Multiple local citizens have said that if the bill passes they will not feel safe anymore as Chinese laws are completely different from what Hong Kongers are used to in terms of minimal censorship and free-market opportunities.

However, aside from the citizens themselves, concerns have also been voiced by several Fintech companies located within the region, saying that their attempts at creating decentralised platforms could fall into jeopardy under Chinese governance.

Although Chinese laws have largely led to the country becoming an economic powerhouse of modern times, it is still being frowned upon by most international experts for being too restrictive and centralised.

Where could these companies go?

These fintech companies, most of whom are somehow related to the blockchain technology have several countries they can relocate to, but all of them come with their own benefits as well as difficulties.

Two jurisdictions that can be thought about straight from the top of the mind are South Korea and Japan, but they would be the least effective markets. One for being way too expensive in terms of operational costs, staff, license, and real estate. The second for having heavy regulations on Blockchain.

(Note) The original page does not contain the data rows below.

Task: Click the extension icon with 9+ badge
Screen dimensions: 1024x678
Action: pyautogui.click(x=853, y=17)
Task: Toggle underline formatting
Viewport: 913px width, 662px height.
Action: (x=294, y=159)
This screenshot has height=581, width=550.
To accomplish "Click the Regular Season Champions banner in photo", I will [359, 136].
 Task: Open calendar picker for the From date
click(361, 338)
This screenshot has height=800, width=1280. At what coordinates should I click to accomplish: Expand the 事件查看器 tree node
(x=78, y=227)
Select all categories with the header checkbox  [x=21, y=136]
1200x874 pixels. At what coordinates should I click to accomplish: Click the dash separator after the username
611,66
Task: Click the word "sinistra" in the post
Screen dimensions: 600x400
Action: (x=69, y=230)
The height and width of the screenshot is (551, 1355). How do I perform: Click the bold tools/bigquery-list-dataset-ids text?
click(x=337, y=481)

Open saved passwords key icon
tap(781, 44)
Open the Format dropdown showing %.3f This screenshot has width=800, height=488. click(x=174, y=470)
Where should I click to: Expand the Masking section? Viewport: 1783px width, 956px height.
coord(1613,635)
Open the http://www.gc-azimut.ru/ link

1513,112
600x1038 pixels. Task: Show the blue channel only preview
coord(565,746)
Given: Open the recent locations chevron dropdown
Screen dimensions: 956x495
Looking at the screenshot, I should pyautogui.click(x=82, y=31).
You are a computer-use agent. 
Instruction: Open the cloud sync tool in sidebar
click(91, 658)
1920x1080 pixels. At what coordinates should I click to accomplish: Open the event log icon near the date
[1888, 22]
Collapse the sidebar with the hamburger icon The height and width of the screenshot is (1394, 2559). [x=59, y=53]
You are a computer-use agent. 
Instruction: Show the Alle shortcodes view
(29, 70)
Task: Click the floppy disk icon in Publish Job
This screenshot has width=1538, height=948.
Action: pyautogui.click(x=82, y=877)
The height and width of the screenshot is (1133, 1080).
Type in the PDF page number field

There is also Taiwan that can be considered, but it is also under heavy Chinese pressure, which does not make it a guaranteed safe location.

The only option that these Hong Kong-based companies are left with in terms of acceptance and relative ease of operational costs is Australia due to its location and policies.

Macau and Hong Kong already anxious for Australia

Although Macau has not been touched by Chinese influence as directly as Hong Kong yet, the local authorities, companies, and citizens understand that it’s just a matter of time before that happens. Therefore they’ve started to look for alternatives.

According to the chief editor of the Australia Playamo blog, Chris Chartoff:

“We’ve been experiencing a massive surge of visitors on our blog from Macau and Hong Kong. Although we don’t directly connect this to the events currently happening in Hong Kong, we’re definitely sure that citizens and companies are starting to become much more interested in the Australian market and are scouting out the competition before moving here. At least that’s what we can say about visitors from Macau as their primary business is and most probably always will be the gambling industry”

Having smaller Australian companies being “studied” by potential operations managers from Macau and Hong Kong is already an indication that not only are Fintech companies preparing to uproot, but also the notorious Macau casinos that are starting to fear Chinese law on local soil.

When it comes to both fintech and wagering, Australia is able to accommodate each of these industries due to already existing local market demand and easy access to the local markets.

When could the migration occur?

Judging by the fact that there is very little progress being made from the protests, the local companies should already have a plan written down on how they will be exiting the Hong Kong market in the future.

It is quite likely that the migration will occur once the local, as well as the Chinese government, start doubling down on their decision by making clear announcements that no protests will stop the implementation.

Should such statements be made it will be a clear signal to these companies to high-tail it out of there, and most likely relocate to Australia.

As already mentioned, this is warranted not because they can’t generate profits under Chinese law, but because most fintech and blockchain startups focus on decentralisation and added value on offered services, which could become an issue under Chinese jurisdiction.